If you could ask the smartest person you know for advice, who would you ask? And more importantly, what would you do with that advice?

In the third installment of our Best Advice series on LinkedIn, we asked some of the top minds in business to think back: What’s the best advice you ever received? Who imparted those words of wisdom? From family members and first bosses to influential books and teachers, the source of the advice is only one part of the story. Even more revealing is how these 60+ Influencers internalized this advice — and what they did next. Advice is, after all, so easy to receive and extraordinarily difficult to implement.

YOUR TURN: What piece of advice has changed your outlook on life? What inspiring message has transformed the way you work? Write a post; please include the hashtag #BestAdvice in the body — not the headline — of your post.

Here is some of the priceless advice that led to Influencers’ epiphanies and in some cases, lessons of self-acceptance and self-confidence:

Listen more than you speak.

Richard Branson remembers his father as a calming presence in his life: “He wasn’t quiet, but he was not often as talkative as the rest of us. It made for a wonderful balance, and we always knew we could rely on him no matter what.”

Years later, Branson strives to preserve that balance in his own life: “I am fortunate to travel widely and come across fascinating characters from all walks of life. While I am always happy to share my own experiences with them, it would be foolish if I didn’t listen back.”

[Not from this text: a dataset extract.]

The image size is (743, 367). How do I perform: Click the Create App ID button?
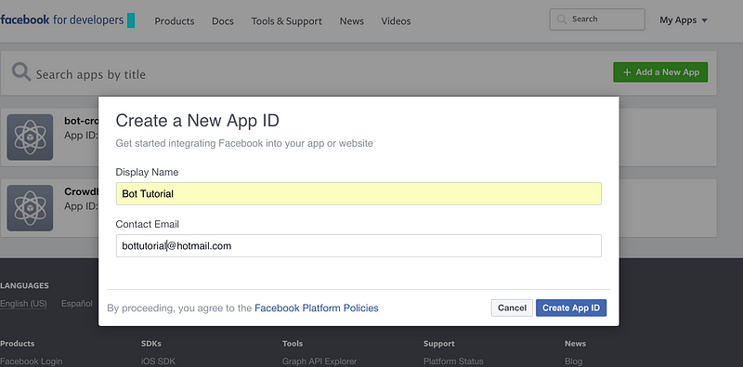pos(571,308)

Talent only goes so far. Hard work does the rest.

From an early age, Mary Barra’s parents encouraged her “to work hard and pursue [her] early love of math.” Were it not for this emphasis on doing what you love, Barra may not have gone into engineering and spent 30-plus years climbing the ranks at General Motors. This advice still rings true as Barra is now the one dispensing advice as GM's CEO: Given all the smart, talented people in the world, there really is no substitute for hard work.

“The elephant keeps walking as the dogs keep barking.”

For whatever reason, critics love to hate Suze Orman — and she knows it. While the criticism stings, the personal finance expert credits a wise teacher from India with this memorable mantra: "Be an elephant."

You may not be able to tame the barking dogs, Orman writes, but you can learn to tune them out.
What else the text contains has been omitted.